The funniest thing to me was (and it was the only time I ever came close to laughing during a show) was when I was in my car preparing what I call a ‘hand turkey sandwich,’ which is one of those hand turkeys you make in grade school where you trace your hand. So, I had two pieces of flatbread, and I got the anchor to trace her hand on the bread using sharpies. Then I said to her, ‘Make sure to cut in the lines because this marker is toxic. You just kind of have to line it up with turkey and gravy and you’ve got yourself a hand turkey sandwich.’ In the car, I prepared this extra sloppy one where you could see a ton of marker all over the flatbread with this pathetic display of turkey in between, just competely falling apart, and we stabbed it with a bunch of toothpicks saying it was eyes and feathers. After I show her how to make it, I’m like, “OK, let’s see the finished product!” And I pull out the pre-made sandwich I made in the car and it just looked pitiful, but they had this nice beauty shot of it from overhead. I looked over at the monitor and saw how sad that sandwich looked—compared to other chefs who come on, and have this beautiful spread of their finished meal with some mint garnish on the side. I forgot to get her to try the sandwich, but it would’ve fallen apart instantly if she tried to eat it.
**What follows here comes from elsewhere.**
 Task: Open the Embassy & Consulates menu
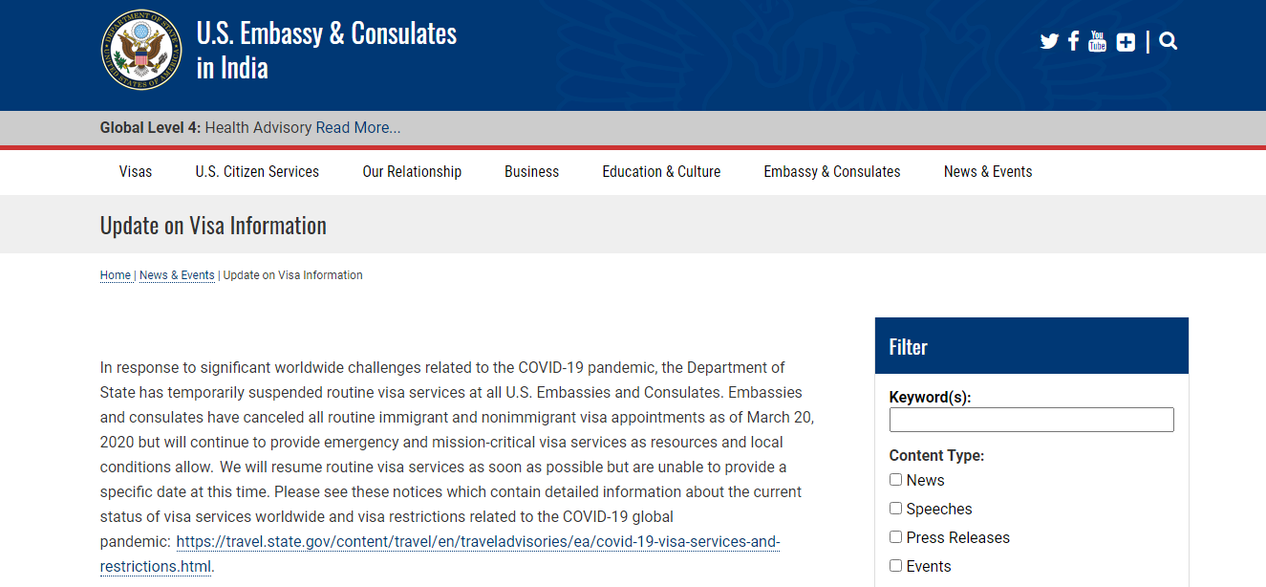(x=832, y=172)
That’s incredible. Are there any recipes Chef Keith can give the readers of VICE to try at home?
Yeah, sure. You can try to make your own turbo gravy. Take all your leftovers from your big holiday meal—ham, turkey, mashed potatoes, pumpkin pie, cranberries, 2 percent milk, or for a heart healthy recipe you can try skim, and put it all in a blender. Blend it, then pour it on your leftovers so you’re kind of cannibalizing your leftovers. The best part about this is you can put six-eight meals in a single milk jug and have that sitting in your fridge. Put the date on with a magic marker and have that to spruce up any of your leftovers.
Can’t wait to give that a try. Thanks, Nick.